08 Ağu2014
Işık ve insan
Çok uzun zaman önce insanlar, yalnız gün ışığından (gündüz ışığından) istifade edebilmişler. Ateşin keşfi ile birlikte gündüzlerin dışında yapay ışıkla aydınlatmayı da öğrendiler. Daha sonra yapay ışık olarak meşaleler ve yağ lambaları ile aydınlandılar. Yağ lambası, meşale ve mum 19. yy ortalarına kadar gözde ışık kaynakları oldu.
1870’lerde Edison’un filamanlı lambayı geliştirmesiyle aydınlatmada yeni bir çığır açılmış oldu. 20. yüzyılda fluoresan lambalar, deşarj esaslı lambalar hayatımıza girdi. Geçtiğimiz asrın sonunda katı halde ve yarı iletken yapıda LED lambalar, aydınlatmada yapay ışık kaynağı olarak yerini almaya başlayacağının sinyalini verdi.
Yapay ışık üretimi
- Temel olarak elektrik enerjisini ışığa çevirmek için 3 yöntem kullanılır. Isıtma yöntemi, düşük ve yüksek basınçlı metal buharlı ortamda deşarj yöntemi ve uyarılma ile ışık verme (luminescence) yöntemleri.
- Isıtma yöntemi: Bir filaman yapısı üzerinden elektrik akımı geçirilerek filamanın ısınması sağlanır ve akkor hale gelen filamanın yaydığı görülebilir ışık kullanımımıza sunulur. Örnek, akkor lambalar ve halojen lambalar.
- Gaz deşarjı: Havası boşaltılmış ve metal buharı ilave edilmiş bir tüp içerisinde iki elektrot vasıtasıyla bir gerilim uygulanarak, metal buharı üzerinden geçen akımın meydana getirdiği ark’ın yaydığı görülebilir ışık aydınlatmada kullanılır.
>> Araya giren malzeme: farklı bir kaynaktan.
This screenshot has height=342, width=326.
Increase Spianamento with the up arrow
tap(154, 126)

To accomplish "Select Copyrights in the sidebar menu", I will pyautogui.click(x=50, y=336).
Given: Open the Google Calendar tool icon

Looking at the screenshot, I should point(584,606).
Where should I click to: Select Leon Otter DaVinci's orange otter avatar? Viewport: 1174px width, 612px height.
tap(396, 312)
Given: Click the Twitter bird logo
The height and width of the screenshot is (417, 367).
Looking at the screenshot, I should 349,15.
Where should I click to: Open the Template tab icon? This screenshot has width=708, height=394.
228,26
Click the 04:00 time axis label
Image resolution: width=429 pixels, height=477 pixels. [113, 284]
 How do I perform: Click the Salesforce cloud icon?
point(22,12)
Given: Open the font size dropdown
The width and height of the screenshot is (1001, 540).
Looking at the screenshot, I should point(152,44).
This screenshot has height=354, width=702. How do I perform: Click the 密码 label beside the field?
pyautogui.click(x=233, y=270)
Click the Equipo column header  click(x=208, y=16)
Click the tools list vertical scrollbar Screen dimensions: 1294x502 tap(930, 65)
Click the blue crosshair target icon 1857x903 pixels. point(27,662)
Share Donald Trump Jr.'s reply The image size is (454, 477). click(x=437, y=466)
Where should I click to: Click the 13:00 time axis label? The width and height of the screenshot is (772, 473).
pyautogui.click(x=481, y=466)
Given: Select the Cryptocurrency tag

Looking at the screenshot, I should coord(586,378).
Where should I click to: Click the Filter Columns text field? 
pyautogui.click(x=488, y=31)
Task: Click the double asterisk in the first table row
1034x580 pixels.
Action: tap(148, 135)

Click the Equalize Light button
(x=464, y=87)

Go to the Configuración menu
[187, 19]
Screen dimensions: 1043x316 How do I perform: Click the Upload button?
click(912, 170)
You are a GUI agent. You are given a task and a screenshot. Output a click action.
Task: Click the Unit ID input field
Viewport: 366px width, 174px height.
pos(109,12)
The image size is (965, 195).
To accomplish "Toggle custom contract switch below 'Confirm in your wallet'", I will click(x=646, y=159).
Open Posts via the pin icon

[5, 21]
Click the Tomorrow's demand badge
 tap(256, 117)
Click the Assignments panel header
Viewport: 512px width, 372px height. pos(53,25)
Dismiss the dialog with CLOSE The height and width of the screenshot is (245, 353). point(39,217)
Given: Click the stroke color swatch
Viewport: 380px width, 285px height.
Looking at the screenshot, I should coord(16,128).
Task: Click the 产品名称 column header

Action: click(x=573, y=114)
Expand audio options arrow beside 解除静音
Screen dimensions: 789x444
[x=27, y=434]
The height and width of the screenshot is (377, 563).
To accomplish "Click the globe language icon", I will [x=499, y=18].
Örnek, cıva buharlı lambalar, metal hali de lambalar, sodyum buharlı lambalar.
- Uyarma ile ışıma yöntemi (Luminescence): Alçak basınçlı cıva buharlı lambalarda elde edilen gözle görülemeyen UV ışık ile bir fosfor tabakası uyarılarak görülebilen ışığa çevrilir. Örnek, fluoresan lambalar, kompakt fluoresan lambalar. Elektrik enerjisini doğrudan ışığa çeviren bir yöntem olarak katı bir yapı içersinde elektronların uyarımı ile görülebilen ışık elde edilebilinir (electroluminescense). Örnek, LED lambalar.